Question orale n° 0609S de M. Philippe Madrelle (Gironde - SOC)

publiée dans le JO Sénat du 24/10/2013 - page 3051

M. Philippe Madrelle appelle l'attention de M. le ministre de l'agriculture, de l'agroalimentaire et de la forêt sur les conséquences dramatiques de l'utilisation de l'arsénite de sodium par les viticulteurs.
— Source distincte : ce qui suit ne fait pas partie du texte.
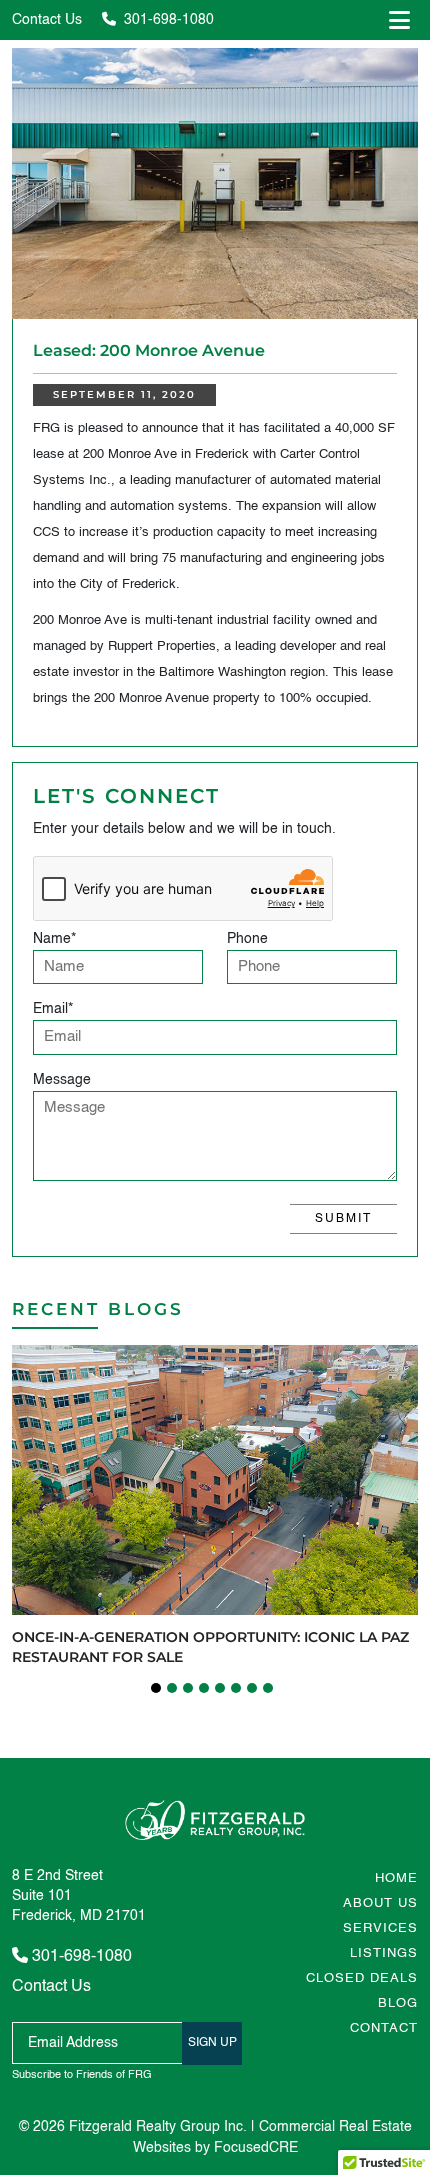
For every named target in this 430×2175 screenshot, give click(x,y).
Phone (247, 939)
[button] (156, 1688)
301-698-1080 (167, 20)
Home (396, 1878)
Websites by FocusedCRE (215, 2148)
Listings (384, 1953)
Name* (54, 939)
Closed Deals (362, 1978)
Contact (384, 2028)
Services (380, 1928)
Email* (53, 1009)
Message (62, 1080)
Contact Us (47, 20)
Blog (398, 2003)
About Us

Interdit depuis 2001, tout comme le midipyral, le pyralesca RS et le pyralumnol, ce pesticide a entraîné de nombreux décès par empoisonnement de viticulteurs. Le quotidien Libération, dans son édition du 13 octobre 2013, se fait l'écho d'un nouveau décès en Gironde, dans la commune de Pujols. Un tel drame n'est pas sans rappeler celui de l'amiante qui continue, des années après l'interdiction de son utilisation, de causer de nombreux décès. Il estime qu'il faut briser l'« omerta » ou loi du silence, avant que ne se déclenche un nouveau scandale sanitaire, à l'instar de celui de l'amiante qui continue d'endeuiller de trop nombreuses familles. En conséquence, il lui demande de bien vouloir lui préciser les mesures qu'il compte prendre d'urgence, non seulement pour informer des dangers mortels des pesticides et de certains traitements utilisés mais, également, pour accélérer la prise en compte et la reconnaissance par la mutualité sociale agricole (MSA) du caractère professionnel de certaines maladies.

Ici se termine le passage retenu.